Advogados que buscam apreender US$ 71 milhões em éter congelado para vítimas do terrorismo norte-coreano mudaram sua estratégia jurídica na terça-feira, argumentando em um novo processo judicial que a exploração do rsETH de 18 de abril não foi roubo, mas fraude, contrariando diretamente a tentativa de Aave de anular um aviso de restrição que bloqueava a liberação dos ativos.
Num documento da oposição de 30 páginas apresentado no Distrito Sul de Nova Iorque, um advogado que representa as vítimas do terrorismo norte-coreano argumenta que a exploração não foi um roubo esmagador, mas uma transacção de empréstimo fraudulenta, e que, ao abrigo da antiga lei dos EUA, os fraudadores que adquirem propriedade através de fraude podem obter o título legal da mesma, mesmo que essa propriedade seja posteriormente reversível.

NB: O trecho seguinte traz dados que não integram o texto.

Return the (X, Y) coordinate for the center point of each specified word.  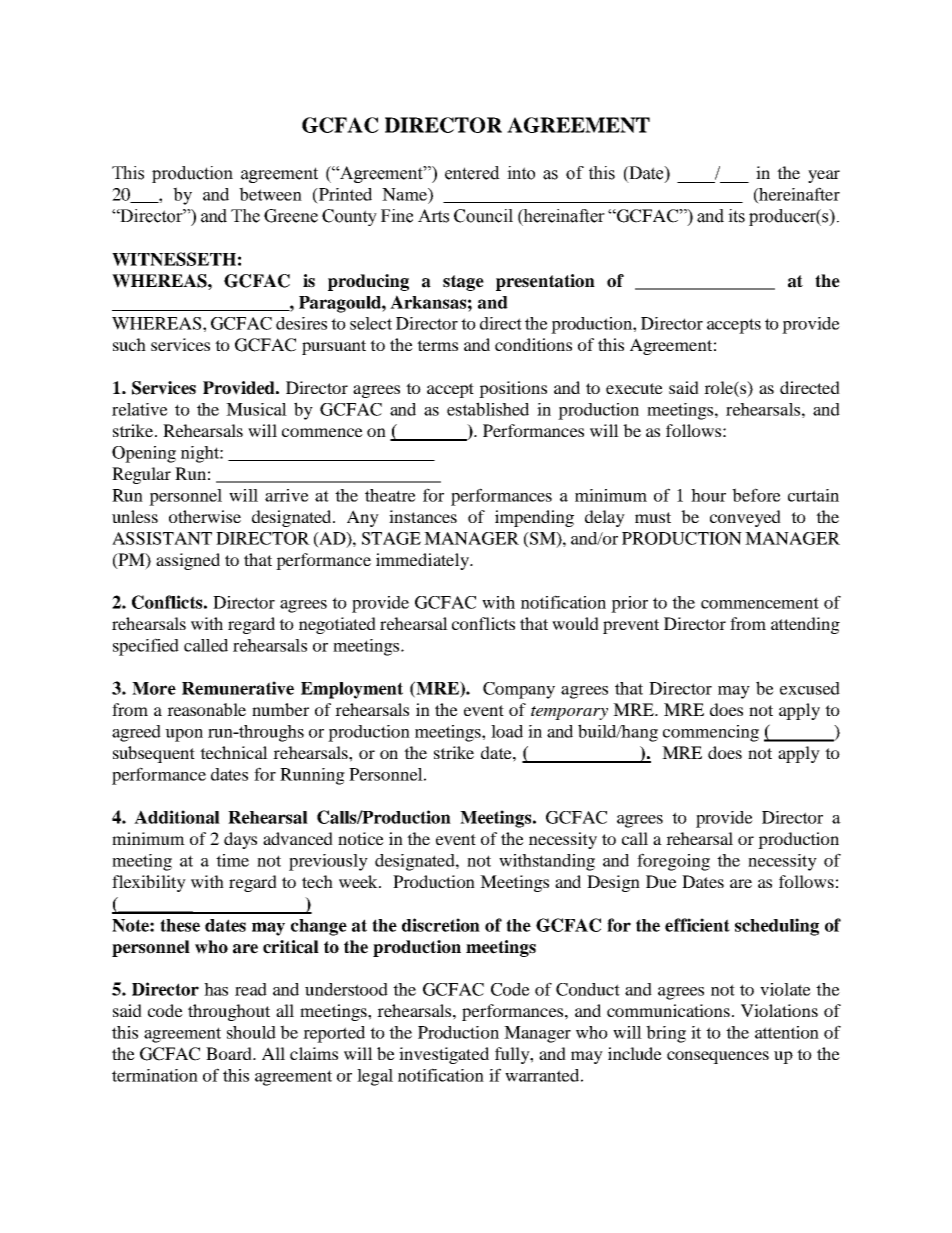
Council (483, 216)
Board (230, 1053)
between (270, 194)
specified (146, 647)
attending (805, 625)
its (736, 216)
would (575, 623)
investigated (444, 1055)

“O que realmente aconteceu é que a Coreia do Norte tomou empréstimos de activos de utilizadores do ‘Protocolo Aave’ e não os devolveu, e quando o ‘Protocolo Aave’ procurou liquidar as garantias da Coreia do Norte, o ‘Protocolo Aave’ infelizmente descobriu que a garantia não tinha valor”, diz o novo documento.
“A lei é absolutamente clara ao afirmar que uma vítima de fraude passa o título, e não apenas a posse, a um fraudador… Charles Ponzi obteve, através do seu esquema agora homônimo, ‘título revogável’ do dinheiro de suas vítimas”, continua.
A disputa remonta a uma exploração de ponte entre cadeias no mês passado que drenou cerca de US$ 230 milhões do Aave, o maior protocolo de empréstimo descentralizado em valor total bloqueado.
Um invasor, amplamente atribuído ao Grupo Lazarus da Coreia do Norte por empresas forenses, incluindo Chainalysis e TRM Labs, cunhou tokens rsETH não garantidos, usou-os como garantia nos mercados de empréstimos da Aave e tomou emprestado éter real contra os depósitos sem valor.
Os desenvolvedores vinculados ao blockchain Arbitrum interceptaram posteriormente cerca de US$ 71 milhões antes que pudessem ser sacados.
O pedido também escala a disputa para além da lei de propriedade de Nova Iorque, invocando a Lei de Seguro de Risco de Terrorismo (TRIA), uma lei federal pós-11 de Setembro que permite que as pessoas que ganhem sentenças judiciais contra patrocinadores estatais do terrorismo recebam essas sentenças de qualquer propriedade detida pelos EUA pertencente ao país em questão.
Se o tribunal aceitar essa teoria, os argumentos anteriores de Aave sobre a lei de propriedade de Nova Iorque poderão ter menos importância.
O processo também pergunta se a Aave tem legitimidade legal para contestar o congelamento, citando os próprios termos de serviço da empresa, que afirmam que ela não tem “posse, custódia ou controle” sobre os ativos dos usuários, um aspecto central das finanças descentralizadas.
Os advogados também apontaram no processo que os usuários afetados podem não precisar do éter congelado. O DeFi United, um fundo de recuperação liderado pela indústria do qual a própria Aave faz parte, arrecadou US$ 327,95 milhões na manhã de terça-feira – mais de quatro vezes os disputados US$ 71 milhões.
Uma audiência está marcada para quarta-feira, 6 de maio, em um tribunal federal de Manhattan.